LISTED ENTRIES section start
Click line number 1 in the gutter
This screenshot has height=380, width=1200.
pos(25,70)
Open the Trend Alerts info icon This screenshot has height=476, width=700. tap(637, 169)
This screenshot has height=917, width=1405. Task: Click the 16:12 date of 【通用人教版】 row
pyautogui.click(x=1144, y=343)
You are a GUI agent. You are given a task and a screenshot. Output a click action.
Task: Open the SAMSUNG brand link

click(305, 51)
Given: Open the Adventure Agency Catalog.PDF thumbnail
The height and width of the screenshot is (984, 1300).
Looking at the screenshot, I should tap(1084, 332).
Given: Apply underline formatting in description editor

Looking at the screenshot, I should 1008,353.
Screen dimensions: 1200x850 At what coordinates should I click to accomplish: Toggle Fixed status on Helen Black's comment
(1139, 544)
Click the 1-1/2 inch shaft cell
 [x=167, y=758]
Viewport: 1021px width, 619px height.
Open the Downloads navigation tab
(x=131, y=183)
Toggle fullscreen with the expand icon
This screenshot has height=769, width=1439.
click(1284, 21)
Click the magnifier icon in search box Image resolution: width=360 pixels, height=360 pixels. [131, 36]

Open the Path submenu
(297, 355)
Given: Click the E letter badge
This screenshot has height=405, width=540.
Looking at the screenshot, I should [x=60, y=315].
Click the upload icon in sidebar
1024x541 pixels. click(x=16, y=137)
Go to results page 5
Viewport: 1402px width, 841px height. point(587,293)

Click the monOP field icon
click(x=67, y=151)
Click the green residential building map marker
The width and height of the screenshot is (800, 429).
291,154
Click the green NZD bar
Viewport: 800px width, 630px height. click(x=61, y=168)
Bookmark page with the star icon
LISTED ENTRIES section end
# PROBLEM
Working from the entries above, return all lines that contain "with".

# SOLUTION FOR THIS EXERCISE
Toggle fullscreen with the expand icon
Bookmark page with the star icon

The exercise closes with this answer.